I’m taking my pants off and changing into my jean shorts and old flannel my dad won’t let me wear because it’s too low, too much, too anything but the modest clothing he only wishes I wear. I take the ends of my flannel and twist them up revealing the tanned skin of my stomach.
Jessie takes a few drags from her cigarette and hands it to me.
“I’ll kick his ass if he does.” I take a drag as well, and then again knowing this is my only time to smoke, or do anything other than be a homemaker they expect me to be.
“Alanna,” Brown eyes so dark they appear black find mine, “you know Harrison isn’t keeping any secrets for you. If he thinks it’ll get him in good with your dad, he’d tell
him.”
Harrison means well, he just can’t keep his mouth shut. I know this but I still hope that maybe he will for me. Just this once. He’s hung up on me and thinking we would someday be what he’s hoping for. Together. It’ll never happen. Harrison’s good hearted and nice. I’m not.
Jessie leans forward and turns down the Pistol Annies blaring through the cab. “Have you heard from Kasey since then?”
“Nope.” I gesture to the bruise on my inner thigh. “Haven’t seen him since Sunday but I have this reminder.”
Jessie rolls her eyes as we pull into the driveway at Harrison’s house. “Figures. He’s an ass.”
We pass by a section of road that turns my stomach and brings my heart a pain that’s so intense my breath is stolen from me. It’s instant and as we pass the white cross still lined with flowers his mama plants each year, the memory, much like the flowers, is fading with the light of the day and the wilted blooms that have fallen like the tears that have long since been shed.

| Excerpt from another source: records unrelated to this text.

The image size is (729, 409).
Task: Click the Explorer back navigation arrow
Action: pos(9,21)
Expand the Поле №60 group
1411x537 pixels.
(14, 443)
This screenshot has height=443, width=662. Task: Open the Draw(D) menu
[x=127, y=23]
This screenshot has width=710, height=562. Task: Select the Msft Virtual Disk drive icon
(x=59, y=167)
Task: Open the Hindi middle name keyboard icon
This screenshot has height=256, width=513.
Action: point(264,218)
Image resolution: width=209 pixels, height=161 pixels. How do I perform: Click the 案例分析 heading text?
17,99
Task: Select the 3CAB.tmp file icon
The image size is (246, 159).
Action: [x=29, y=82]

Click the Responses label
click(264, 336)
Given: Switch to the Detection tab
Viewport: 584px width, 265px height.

My hands shake when I reach for the door handle, my worn cowboy boots sliding over the caked on country dirt spread over Jessie’s floor mats. When I close my door, the sound carries through the field, rust shaking loose on the bed of her Chevy that’s as old as she is. Wind whips at my face and it smells like dirt and cow shit.
Jessie rolls her eyes at the smell flicking her cigarette in a nearby mud puddle.

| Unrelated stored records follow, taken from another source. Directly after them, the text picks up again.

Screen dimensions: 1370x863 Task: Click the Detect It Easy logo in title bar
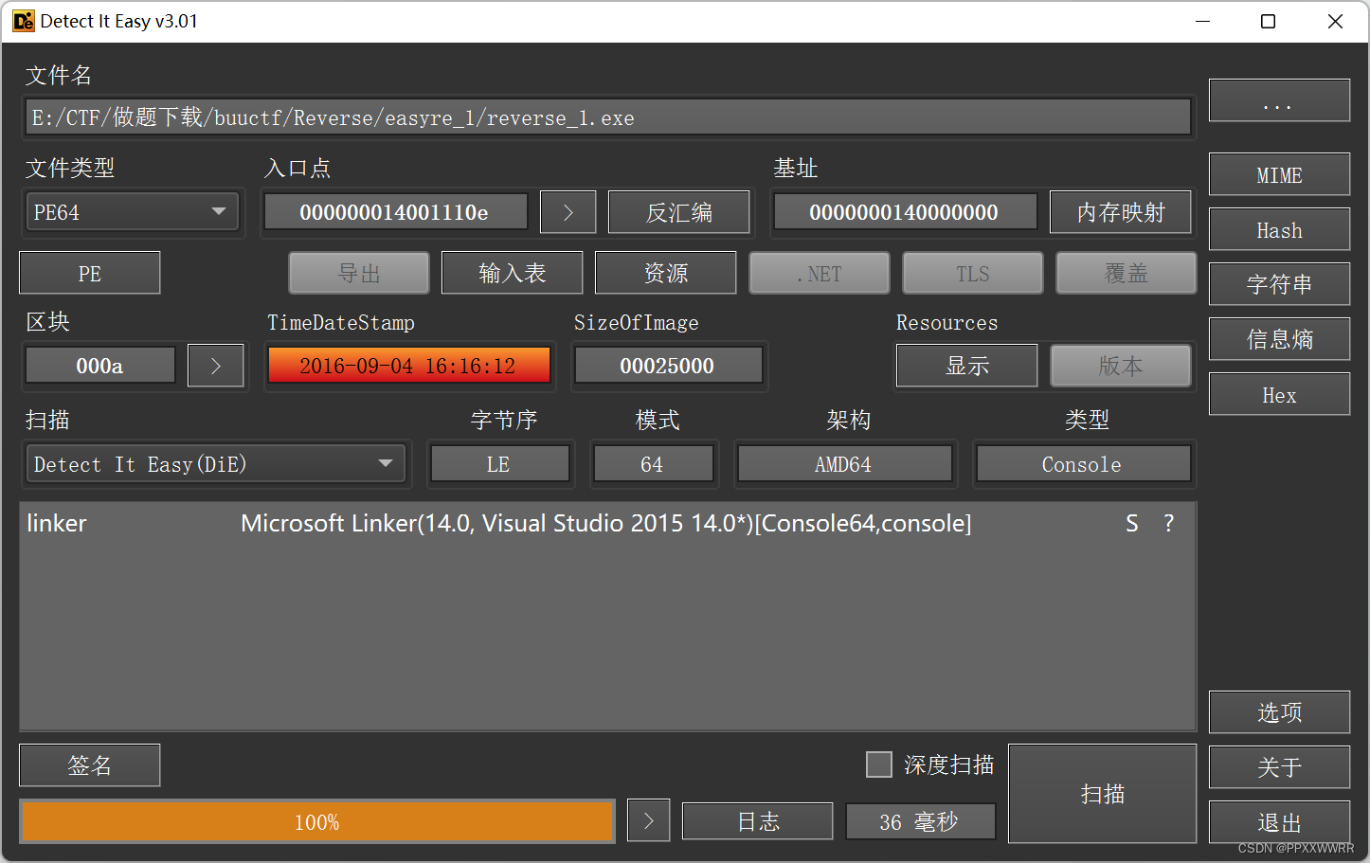24,21
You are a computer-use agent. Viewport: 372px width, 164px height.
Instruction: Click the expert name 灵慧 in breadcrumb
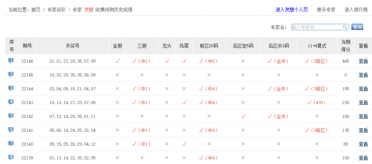pyautogui.click(x=88, y=10)
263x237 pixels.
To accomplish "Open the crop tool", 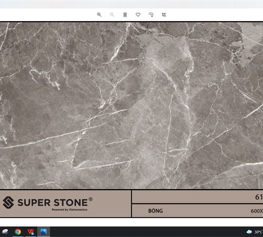I will click(164, 15).
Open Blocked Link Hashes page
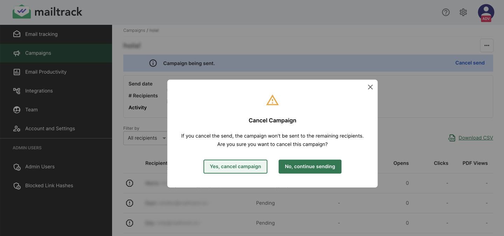Viewport: 504px width, 236px height. tap(49, 186)
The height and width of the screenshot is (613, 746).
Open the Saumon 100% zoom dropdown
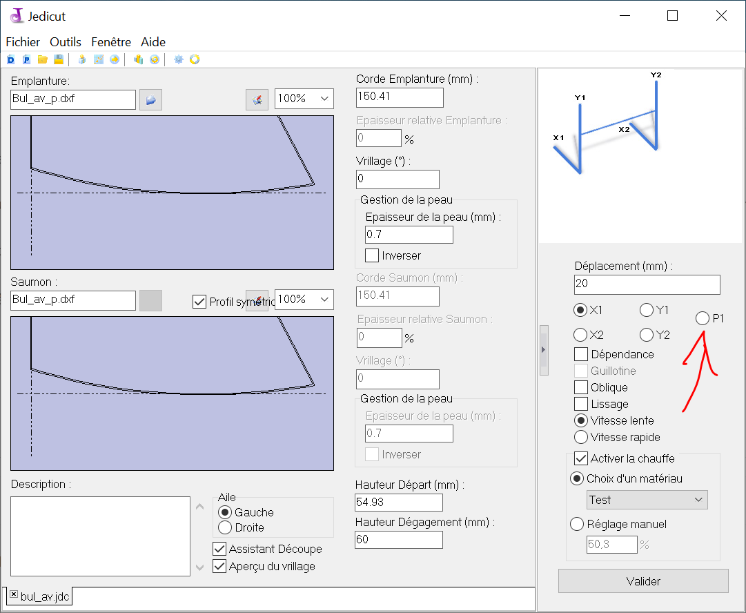coord(304,300)
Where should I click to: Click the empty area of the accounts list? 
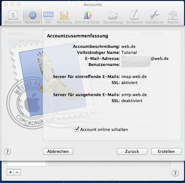(x=26, y=163)
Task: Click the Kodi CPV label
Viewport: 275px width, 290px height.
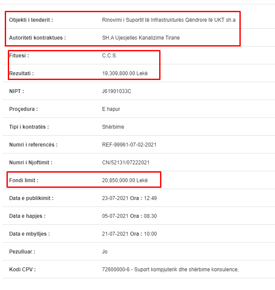Action: pyautogui.click(x=22, y=270)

I’ve known Jessie about two years. She moved here with her mom when her dad left to “head into town for some things” and never came home. She’s the only person who knows every secret I have and I have more than my share of a few. Probably more than most seventeen-year-olds. Jessie doesn’t judge me. She never will. She and I are kindred spirits in more ways than one and my closest confidante in this hell hole called bum fuck Egypt. I honestly don’t think I can live without Jessie. Her sharp tongue and determination, we’re inseparable in our ways.
We make our way through the overgrown wheat fields out behind Harrison’s parent’s barn. There’s a light haze in the air but there usually is here. As I look around, everything about this place is just another indicator that this town is, in more ways than one, the town that time forgot. The ground is dry and dusty, cracked from the blazing heat of the day.

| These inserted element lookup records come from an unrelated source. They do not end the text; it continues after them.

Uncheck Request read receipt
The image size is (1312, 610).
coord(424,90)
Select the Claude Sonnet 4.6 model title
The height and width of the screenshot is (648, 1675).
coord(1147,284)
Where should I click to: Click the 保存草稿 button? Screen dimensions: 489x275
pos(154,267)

Once near the barn, there are about ten people already standing around drinking and smoking. It’s what we do here. Sugarland is blaring through two large black speakers against the wall, shaking the wood floor of the barn and rattling the broken windows loose. The barn’s seen better days but it’s a refuge for us, a way to forget that the majority of us will still be in this town twenty, thirty, even fifty years from now probably doing the same thing then as we are doing today, drinking and smoking not accomplishing much more than what we are doing in this moment and time. But this barn allows us a sanctuary where we can just be kids. It’s a small way for us to be away from the judgmental eyes and voices that always accompany being around our parents and other adults. Just a way out…even if it’s just tonight.
Harrison finds me, he’s drunk and wraps his arms around mine. “I’m not going to tell anyone. Just stay away from him.”
“Don’t worry.” I roll my eyes taking the beer he hands me. “It was nothing.”